[Exercise data]
-- start --

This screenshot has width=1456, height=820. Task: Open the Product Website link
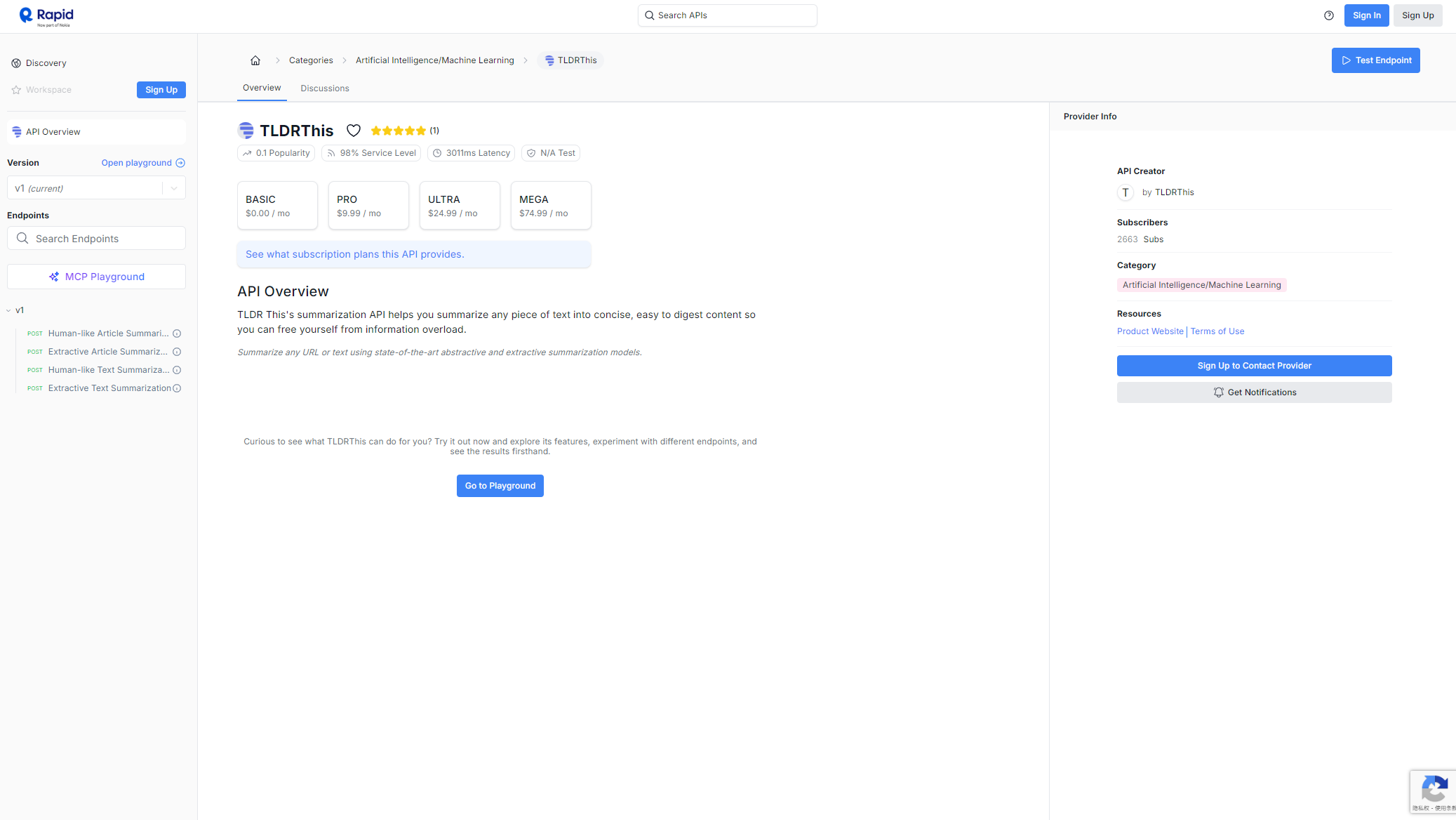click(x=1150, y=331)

-- end --
-- start --

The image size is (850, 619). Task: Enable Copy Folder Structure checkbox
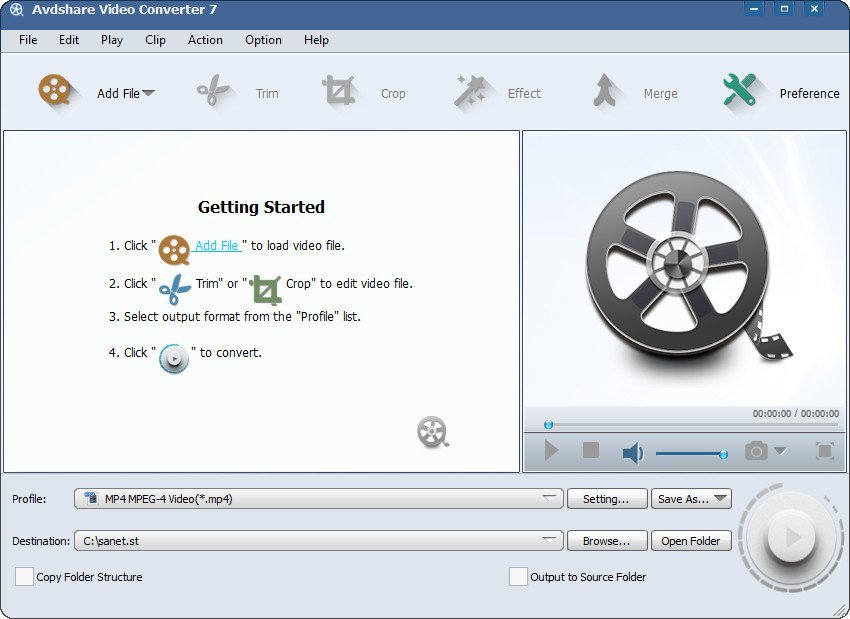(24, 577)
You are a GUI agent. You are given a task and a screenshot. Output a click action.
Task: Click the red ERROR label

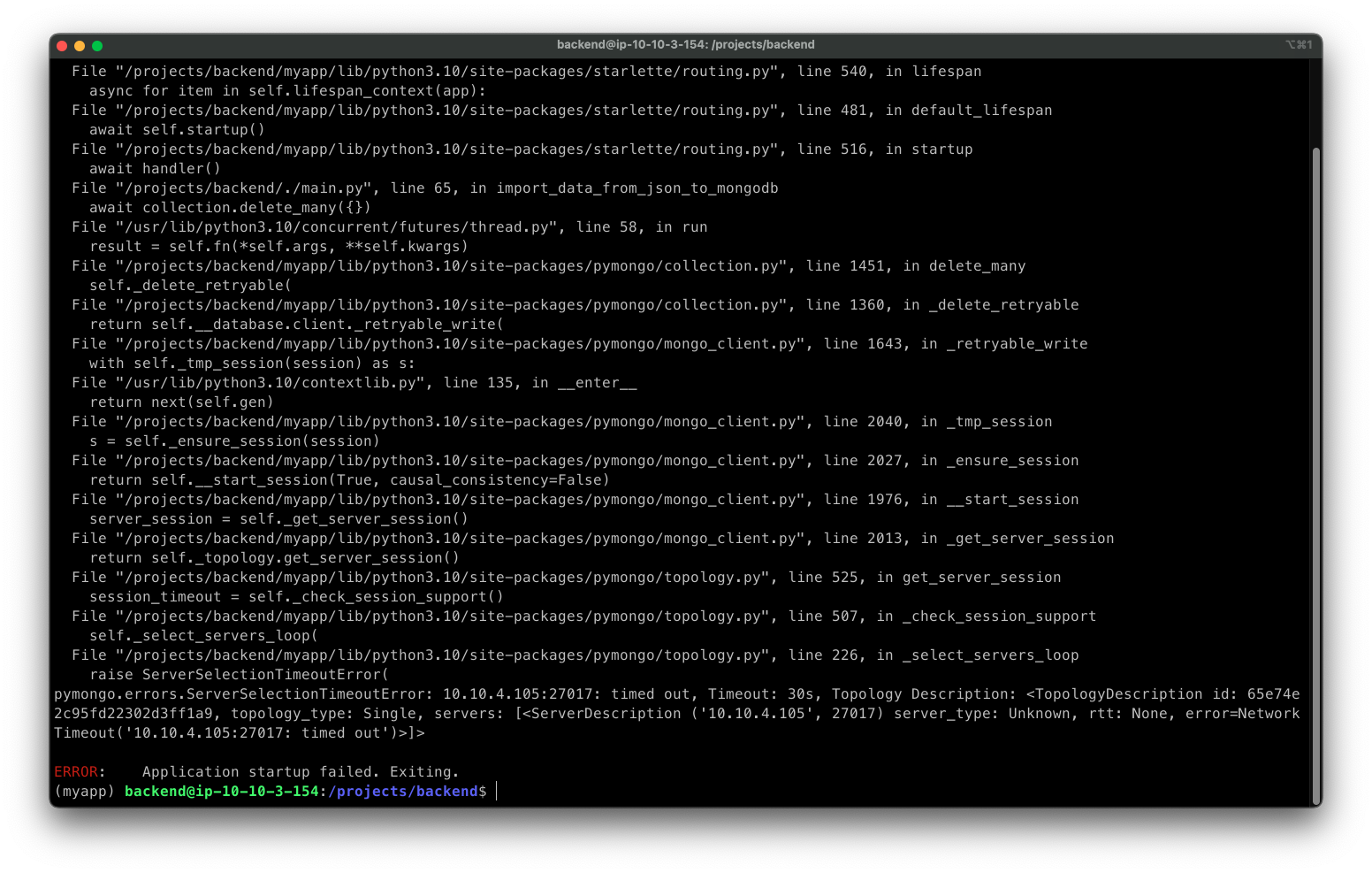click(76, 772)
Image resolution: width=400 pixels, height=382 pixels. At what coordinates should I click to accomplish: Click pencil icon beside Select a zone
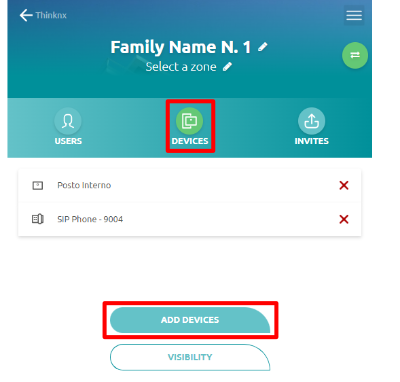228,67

-- end --

[Given request]
Locate each line in the material above that contains the string "screenshot" and copy it out. Case counts.

[Answer to the problem]
This screenshot has width=1456, height=820. Task: Open the Product Website link
You are a GUI agent. You are given a task and a screenshot. Output a click action.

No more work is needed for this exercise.